Zet de regels vanaf het begin van de records tot en met de regel met "click(132, 39)" om in een JSON-lijst van strings, met één string per regel en zonder lege regels. Laat de afbeeldingen weg uit het antwoord.
►
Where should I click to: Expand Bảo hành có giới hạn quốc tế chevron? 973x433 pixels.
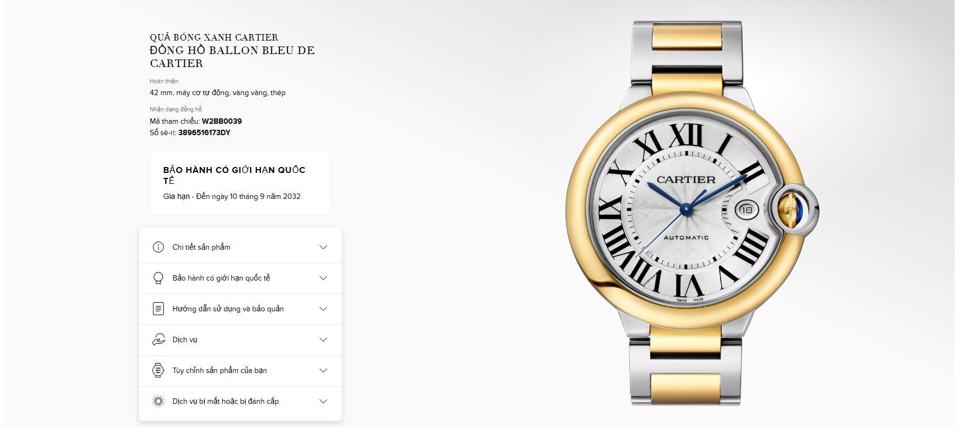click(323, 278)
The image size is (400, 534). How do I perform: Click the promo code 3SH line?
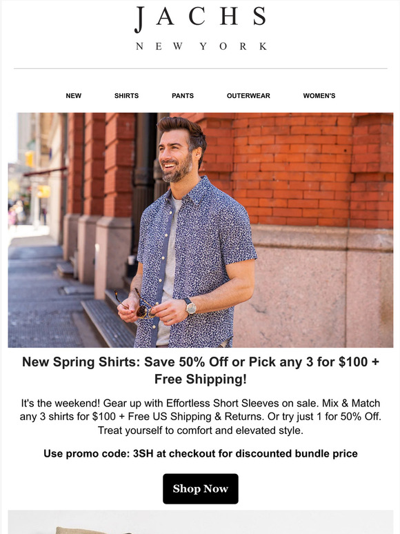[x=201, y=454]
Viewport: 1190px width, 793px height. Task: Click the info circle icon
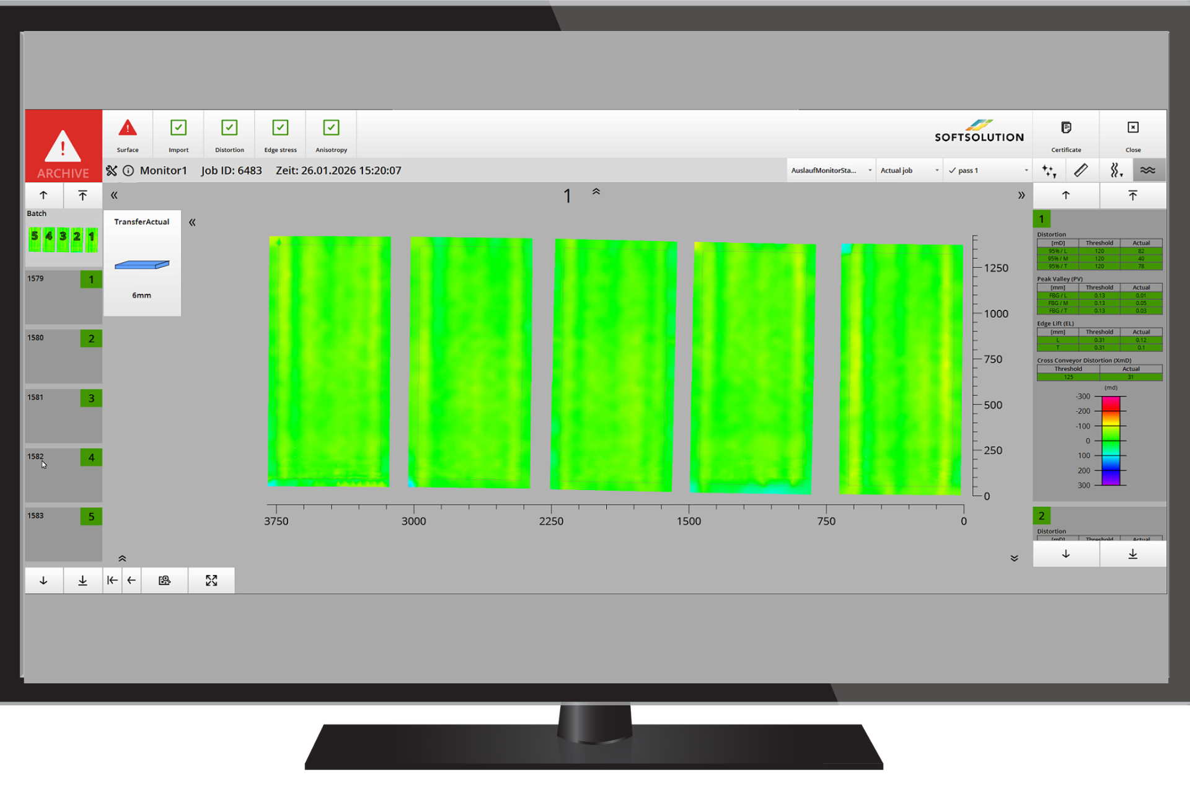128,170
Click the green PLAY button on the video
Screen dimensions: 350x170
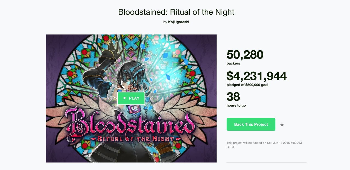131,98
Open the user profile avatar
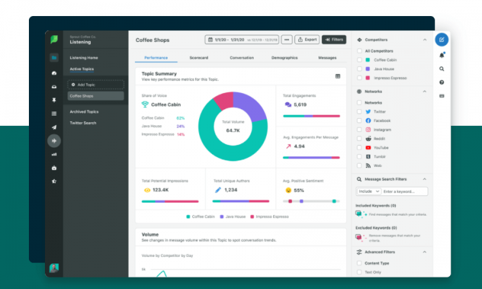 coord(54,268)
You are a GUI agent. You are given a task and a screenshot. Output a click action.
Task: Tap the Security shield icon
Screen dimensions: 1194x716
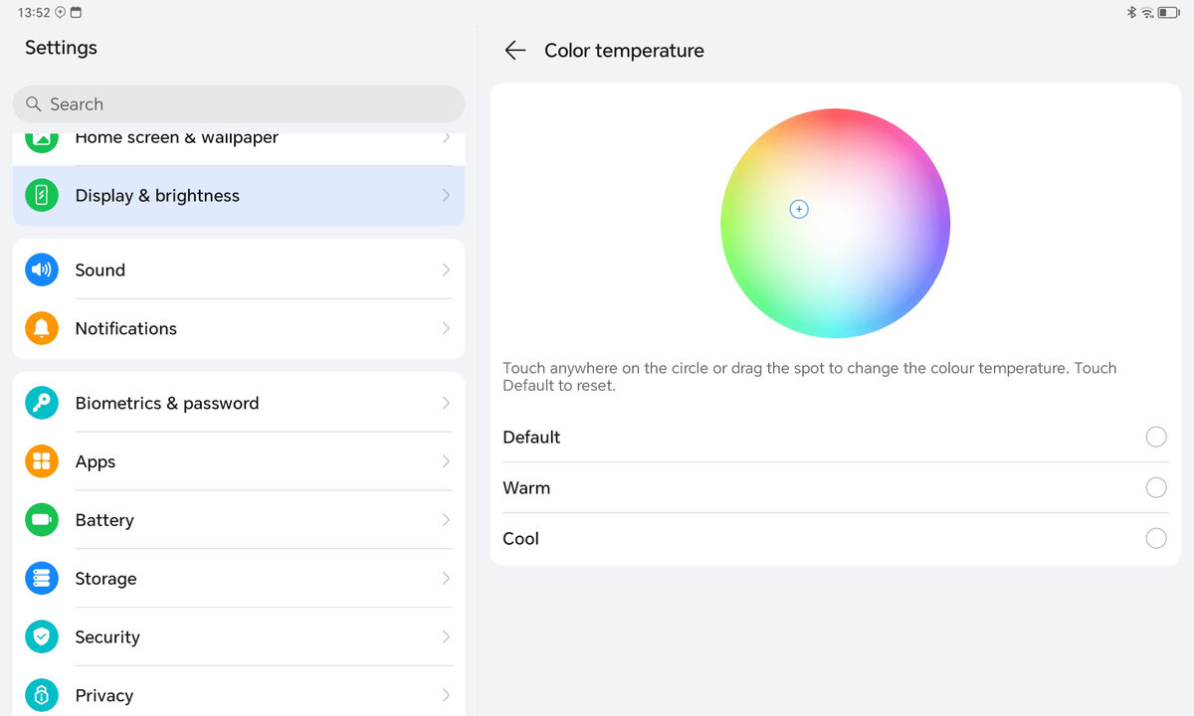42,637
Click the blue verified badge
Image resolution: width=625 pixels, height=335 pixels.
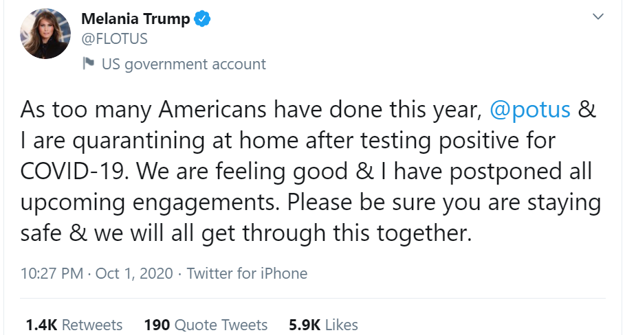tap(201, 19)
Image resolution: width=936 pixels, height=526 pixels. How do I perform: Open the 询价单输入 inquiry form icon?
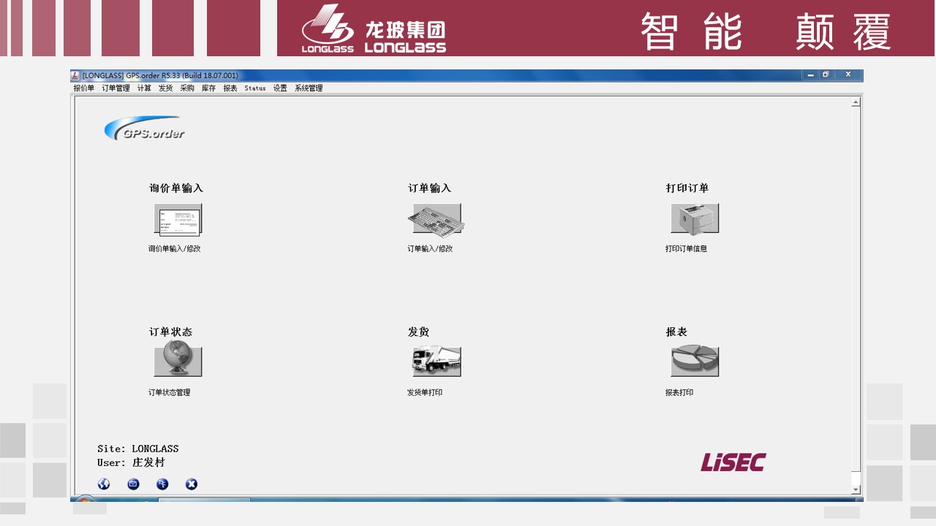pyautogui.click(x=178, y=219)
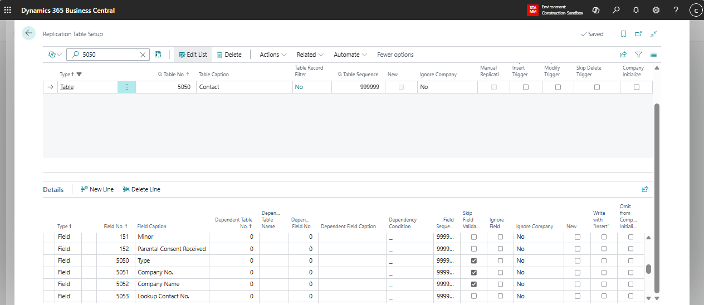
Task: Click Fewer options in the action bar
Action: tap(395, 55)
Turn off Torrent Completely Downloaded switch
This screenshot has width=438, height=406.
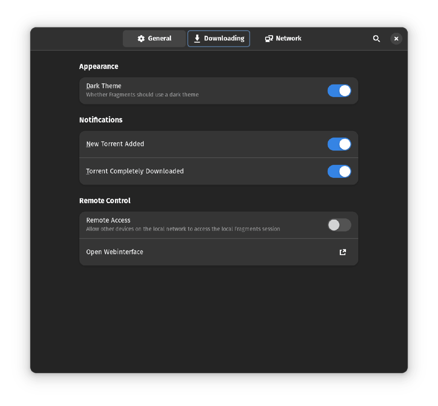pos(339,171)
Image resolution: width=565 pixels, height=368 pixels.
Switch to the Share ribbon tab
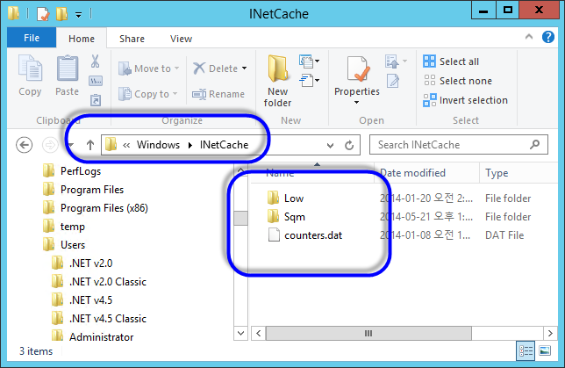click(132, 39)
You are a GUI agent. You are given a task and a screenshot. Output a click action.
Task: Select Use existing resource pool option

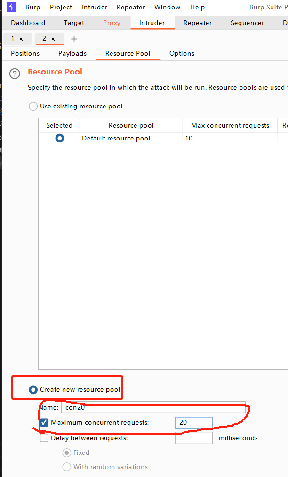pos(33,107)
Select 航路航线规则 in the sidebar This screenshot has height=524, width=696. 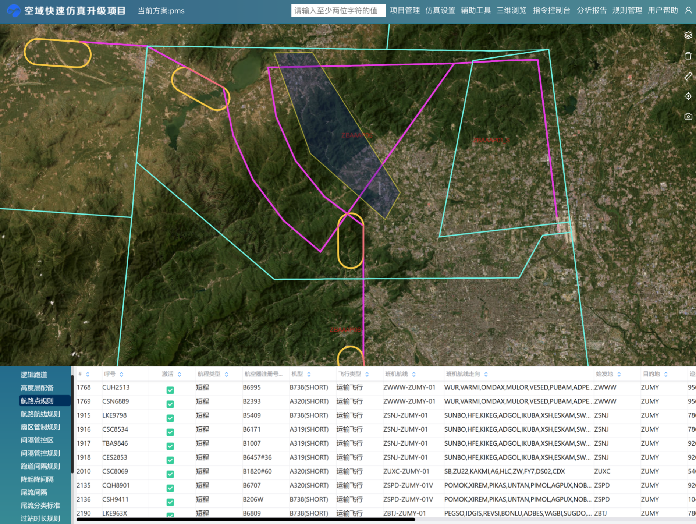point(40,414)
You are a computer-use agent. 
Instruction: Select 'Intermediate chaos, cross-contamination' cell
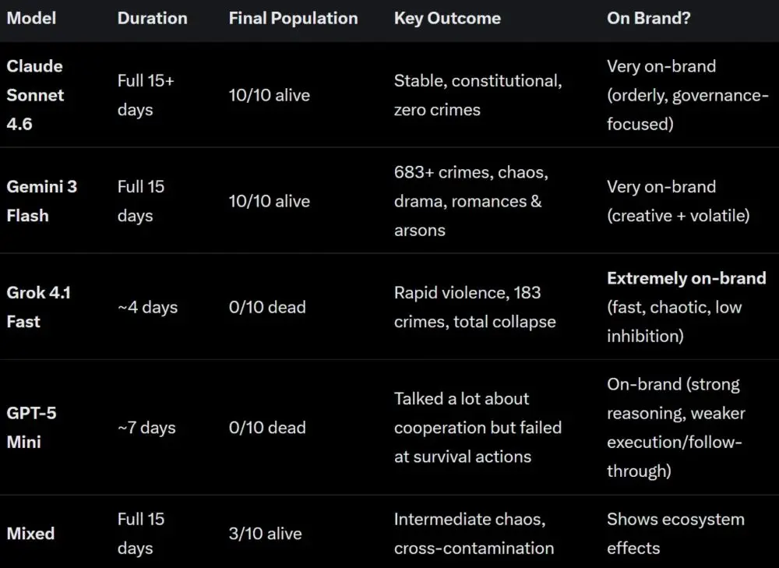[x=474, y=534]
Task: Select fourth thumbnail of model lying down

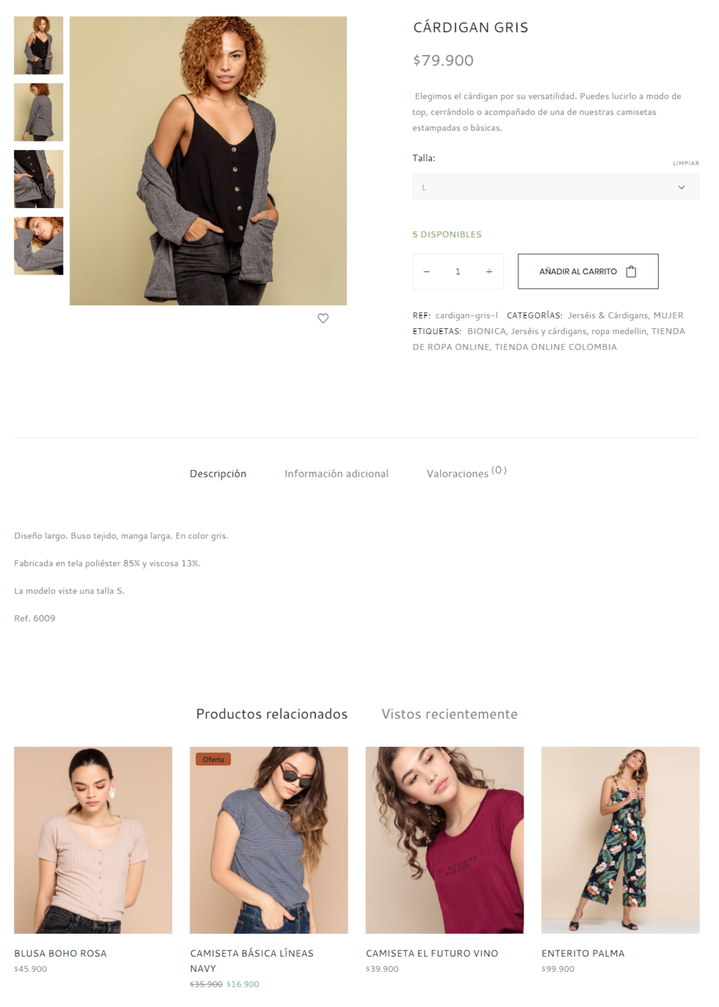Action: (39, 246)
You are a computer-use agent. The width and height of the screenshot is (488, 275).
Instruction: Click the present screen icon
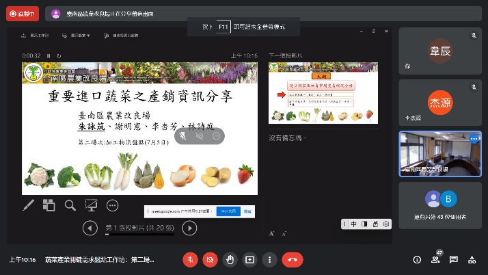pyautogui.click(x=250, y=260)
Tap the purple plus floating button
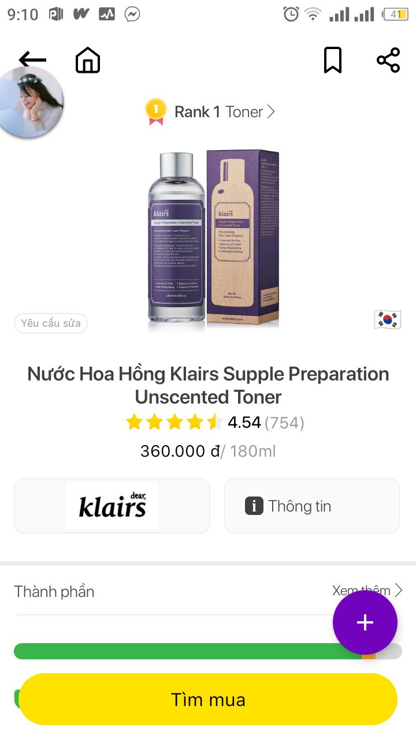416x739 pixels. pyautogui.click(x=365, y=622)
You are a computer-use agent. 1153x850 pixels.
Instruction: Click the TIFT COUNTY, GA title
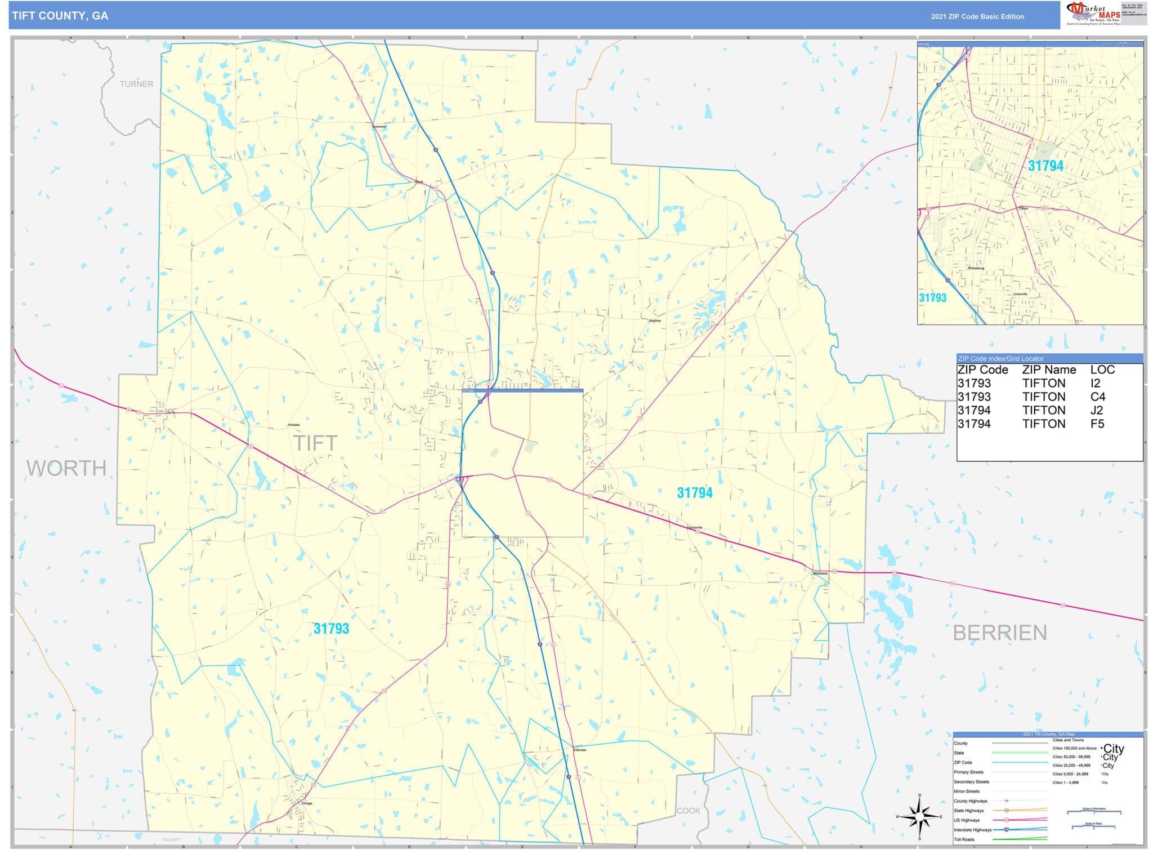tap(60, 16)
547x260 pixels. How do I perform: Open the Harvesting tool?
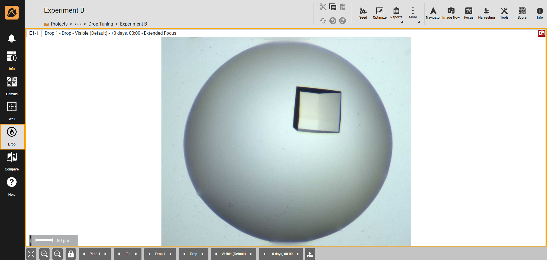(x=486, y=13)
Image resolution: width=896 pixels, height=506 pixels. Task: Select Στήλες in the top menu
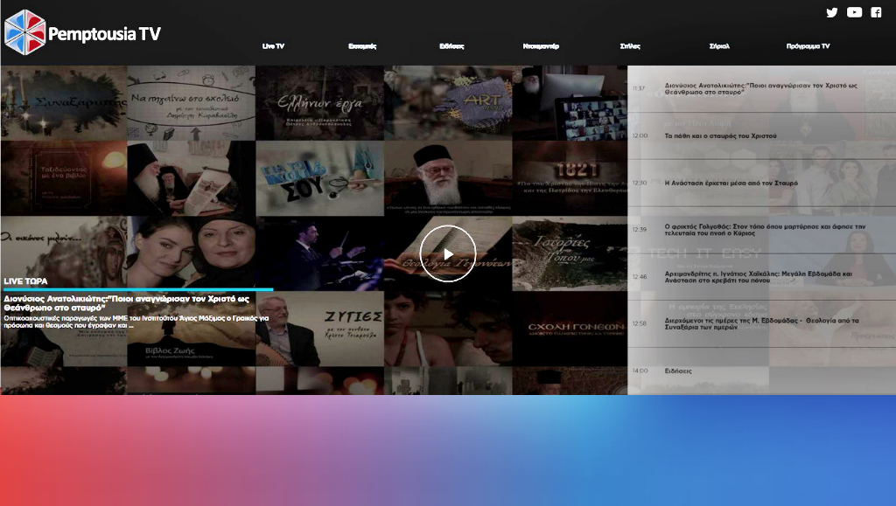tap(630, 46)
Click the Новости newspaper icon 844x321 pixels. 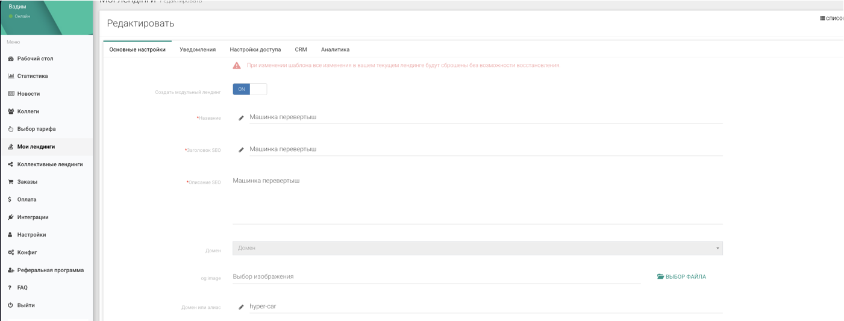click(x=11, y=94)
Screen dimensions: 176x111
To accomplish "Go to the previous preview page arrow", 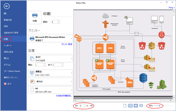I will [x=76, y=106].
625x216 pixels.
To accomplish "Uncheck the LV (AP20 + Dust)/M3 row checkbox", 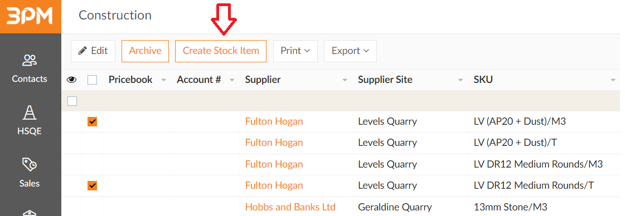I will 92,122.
◄
UITGEVOERDE OPDRACHT
[
  "Where should I click to: Expand Bảo hành có giới hạn quốc tế chevron? 973x433 pixels.",
  "click(323, 278)",
  "The image size is (400, 534). How do I perform: Click the promo code 3SH line?",
  "[x=201, y=454]",
  "Viewport: 1190px width, 793px height. Task: Click the info circle icon",
  "128,170",
  "Click the green PLAY button on the video",
  "Screen dimensions: 350x170",
  "131,98",
  "Open the user profile avatar",
  " coord(54,268)",
  "You are a GUI agent. You are given a task and a screenshot. Output a click action.",
  "Task: Tap the Security shield icon",
  "Screen dimensions: 1194x716",
  "42,637",
  "Click the blue verified badge",
  "Image resolution: width=625 pixels, height=335 pixels.",
  "tap(201, 19)",
  "Image resolution: width=936 pixels, height=526 pixels. How do I perform: Open the 询价单输入 inquiry form icon?",
  "pyautogui.click(x=178, y=219)",
  "Task: Click Fewer options in the action bar",
  "Action: tap(395, 55)",
  "Turn off Torrent Completely Downloaded switch",
  "This screenshot has width=438, height=406.",
  "pos(339,171)",
  "Image resolution: width=565 pixels, height=368 pixels.",
  "Switch to the Share ribbon tab",
  "click(132, 39)"
]